▸ **EXERCISE**: An identical copy of all records below is to be written out.

=-=-=

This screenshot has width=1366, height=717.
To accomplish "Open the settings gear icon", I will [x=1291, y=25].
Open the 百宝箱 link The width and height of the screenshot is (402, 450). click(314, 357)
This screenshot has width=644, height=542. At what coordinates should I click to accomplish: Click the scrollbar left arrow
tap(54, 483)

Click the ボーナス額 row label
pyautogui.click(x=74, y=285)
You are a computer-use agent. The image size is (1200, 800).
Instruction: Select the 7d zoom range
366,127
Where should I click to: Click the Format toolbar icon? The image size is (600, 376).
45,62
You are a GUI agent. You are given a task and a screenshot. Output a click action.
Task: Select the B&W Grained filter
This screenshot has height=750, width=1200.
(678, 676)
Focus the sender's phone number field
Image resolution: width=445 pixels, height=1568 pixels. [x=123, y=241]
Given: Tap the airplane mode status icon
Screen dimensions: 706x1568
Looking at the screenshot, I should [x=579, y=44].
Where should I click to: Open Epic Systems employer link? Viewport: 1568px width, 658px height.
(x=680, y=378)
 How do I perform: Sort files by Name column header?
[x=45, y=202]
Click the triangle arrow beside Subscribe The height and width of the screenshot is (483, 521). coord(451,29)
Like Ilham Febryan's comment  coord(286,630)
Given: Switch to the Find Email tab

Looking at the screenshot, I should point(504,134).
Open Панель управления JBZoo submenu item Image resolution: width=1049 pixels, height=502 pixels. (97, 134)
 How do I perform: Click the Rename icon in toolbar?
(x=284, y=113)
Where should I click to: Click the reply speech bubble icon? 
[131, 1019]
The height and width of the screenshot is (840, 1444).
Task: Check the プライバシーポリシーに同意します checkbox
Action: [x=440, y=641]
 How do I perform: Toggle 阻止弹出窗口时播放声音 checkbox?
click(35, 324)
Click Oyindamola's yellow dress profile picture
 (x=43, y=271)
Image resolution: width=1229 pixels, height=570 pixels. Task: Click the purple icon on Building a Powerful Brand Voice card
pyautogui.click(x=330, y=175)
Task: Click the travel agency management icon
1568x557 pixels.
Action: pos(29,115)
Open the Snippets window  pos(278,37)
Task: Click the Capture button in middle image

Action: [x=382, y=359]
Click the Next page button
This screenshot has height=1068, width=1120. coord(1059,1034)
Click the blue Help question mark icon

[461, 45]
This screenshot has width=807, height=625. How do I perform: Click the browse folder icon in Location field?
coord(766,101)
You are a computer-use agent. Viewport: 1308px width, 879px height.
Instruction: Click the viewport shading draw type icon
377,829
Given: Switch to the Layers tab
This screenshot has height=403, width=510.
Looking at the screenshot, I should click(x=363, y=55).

=-=-=

▸ **SOLUTION TO THE EXERCISE**:
This screenshot has width=1366, height=717.
To accomplish "Open the settings gear icon", I will [x=1291, y=25].
Open the 百宝箱 link The width and height of the screenshot is (402, 450). click(314, 357)
This screenshot has width=644, height=542. At what coordinates should I click to accomplish: Click the scrollbar left arrow
tap(54, 483)

Click the ボーナス額 row label
pyautogui.click(x=74, y=285)
You are a computer-use agent. The image size is (1200, 800).
Instruction: Select the 7d zoom range
366,127
Where should I click to: Click the Format toolbar icon? The image size is (600, 376).
45,62
You are a GUI agent. You are given a task and a screenshot. Output a click action.
Task: Select the B&W Grained filter
This screenshot has height=750, width=1200.
(678, 676)
Focus the sender's phone number field
Image resolution: width=445 pixels, height=1568 pixels. [x=123, y=241]
Given: Tap the airplane mode status icon
Screen dimensions: 706x1568
Looking at the screenshot, I should [x=579, y=44].
Where should I click to: Open Epic Systems employer link? Viewport: 1568px width, 658px height.
(x=680, y=378)
 How do I perform: Sort files by Name column header?
[x=45, y=202]
Click the triangle arrow beside Subscribe The height and width of the screenshot is (483, 521). coord(451,29)
Like Ilham Febryan's comment  coord(286,630)
Given: Switch to the Find Email tab

Looking at the screenshot, I should point(504,134).
Open Панель управления JBZoo submenu item Image resolution: width=1049 pixels, height=502 pixels. (97, 134)
 How do I perform: Click the Rename icon in toolbar?
(x=284, y=113)
Where should I click to: Click the reply speech bubble icon? 
[131, 1019]
The height and width of the screenshot is (840, 1444).
Task: Check the プライバシーポリシーに同意します checkbox
Action: [x=440, y=641]
 How do I perform: Toggle 阻止弹出窗口时播放声音 checkbox?
click(35, 324)
Click Oyindamola's yellow dress profile picture
 (x=43, y=271)
Image resolution: width=1229 pixels, height=570 pixels. Task: Click the purple icon on Building a Powerful Brand Voice card
pyautogui.click(x=330, y=175)
Task: Click the travel agency management icon
1568x557 pixels.
Action: pos(29,115)
Open the Snippets window  pos(278,37)
Task: Click the Capture button in middle image

Action: [x=382, y=359]
Click the Next page button
This screenshot has height=1068, width=1120. coord(1059,1034)
Click the blue Help question mark icon

[461, 45]
This screenshot has width=807, height=625. How do I perform: Click the browse folder icon in Location field?
coord(766,101)
You are a computer-use agent. Viewport: 1308px width, 879px height.
Instruction: Click the viewport shading draw type icon
377,829
Given: Switch to the Layers tab
This screenshot has height=403, width=510.
Looking at the screenshot, I should click(x=363, y=55).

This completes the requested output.